Start of Block

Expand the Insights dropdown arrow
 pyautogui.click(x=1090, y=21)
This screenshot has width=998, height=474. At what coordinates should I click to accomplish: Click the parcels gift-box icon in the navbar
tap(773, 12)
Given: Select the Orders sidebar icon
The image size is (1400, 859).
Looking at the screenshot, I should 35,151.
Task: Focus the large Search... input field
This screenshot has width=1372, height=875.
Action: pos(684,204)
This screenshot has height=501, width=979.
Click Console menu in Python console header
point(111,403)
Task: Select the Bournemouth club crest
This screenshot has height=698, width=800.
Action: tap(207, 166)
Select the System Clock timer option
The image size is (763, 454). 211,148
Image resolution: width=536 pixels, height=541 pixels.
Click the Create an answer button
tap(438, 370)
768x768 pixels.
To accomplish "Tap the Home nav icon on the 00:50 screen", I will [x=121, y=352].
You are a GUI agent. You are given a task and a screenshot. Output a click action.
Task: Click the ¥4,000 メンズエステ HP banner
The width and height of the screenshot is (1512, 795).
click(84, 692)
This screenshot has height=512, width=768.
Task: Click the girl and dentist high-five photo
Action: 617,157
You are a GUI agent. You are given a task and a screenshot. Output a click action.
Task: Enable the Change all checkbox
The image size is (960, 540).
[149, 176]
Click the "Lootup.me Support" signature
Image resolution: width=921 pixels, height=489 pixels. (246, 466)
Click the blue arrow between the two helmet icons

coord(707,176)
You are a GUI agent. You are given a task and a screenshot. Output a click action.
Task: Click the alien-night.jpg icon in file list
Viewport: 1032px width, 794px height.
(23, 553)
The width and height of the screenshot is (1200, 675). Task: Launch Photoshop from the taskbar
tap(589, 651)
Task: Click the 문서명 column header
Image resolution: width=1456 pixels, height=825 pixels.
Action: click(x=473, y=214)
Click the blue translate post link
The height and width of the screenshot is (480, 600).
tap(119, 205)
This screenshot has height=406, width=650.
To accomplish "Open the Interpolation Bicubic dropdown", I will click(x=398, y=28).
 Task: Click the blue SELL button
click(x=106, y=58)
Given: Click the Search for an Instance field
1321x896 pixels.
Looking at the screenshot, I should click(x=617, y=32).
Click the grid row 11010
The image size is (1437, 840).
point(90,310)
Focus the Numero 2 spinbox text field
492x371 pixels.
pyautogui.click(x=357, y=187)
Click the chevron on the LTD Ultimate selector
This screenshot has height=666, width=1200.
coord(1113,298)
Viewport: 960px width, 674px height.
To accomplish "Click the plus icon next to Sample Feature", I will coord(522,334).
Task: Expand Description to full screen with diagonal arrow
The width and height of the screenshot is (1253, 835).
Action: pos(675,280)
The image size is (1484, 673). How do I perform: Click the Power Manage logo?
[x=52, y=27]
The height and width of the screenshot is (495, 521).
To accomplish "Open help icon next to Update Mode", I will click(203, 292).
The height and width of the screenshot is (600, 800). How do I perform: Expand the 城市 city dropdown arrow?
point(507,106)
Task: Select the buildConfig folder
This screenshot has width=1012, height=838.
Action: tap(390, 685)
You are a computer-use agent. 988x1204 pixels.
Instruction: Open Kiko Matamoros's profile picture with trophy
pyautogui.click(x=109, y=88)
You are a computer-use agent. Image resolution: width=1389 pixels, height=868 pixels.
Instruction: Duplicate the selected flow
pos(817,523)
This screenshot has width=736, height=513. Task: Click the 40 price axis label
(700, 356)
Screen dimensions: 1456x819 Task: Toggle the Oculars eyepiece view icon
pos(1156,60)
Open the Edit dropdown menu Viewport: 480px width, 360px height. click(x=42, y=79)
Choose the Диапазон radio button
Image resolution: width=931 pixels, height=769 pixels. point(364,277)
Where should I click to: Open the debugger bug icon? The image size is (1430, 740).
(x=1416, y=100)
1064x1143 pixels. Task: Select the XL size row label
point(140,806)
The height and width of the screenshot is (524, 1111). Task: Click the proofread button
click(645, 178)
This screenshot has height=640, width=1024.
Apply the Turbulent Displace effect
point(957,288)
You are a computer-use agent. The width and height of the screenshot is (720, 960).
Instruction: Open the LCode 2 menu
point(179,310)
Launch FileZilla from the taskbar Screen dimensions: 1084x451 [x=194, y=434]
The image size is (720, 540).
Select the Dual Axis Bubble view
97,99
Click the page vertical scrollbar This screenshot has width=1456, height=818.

End of Block

» GOAL OF THE EXERCISE
If a line in the data contains the string "Search", count it, then give the total and nothing else.

» WRITTEN ANSWER
2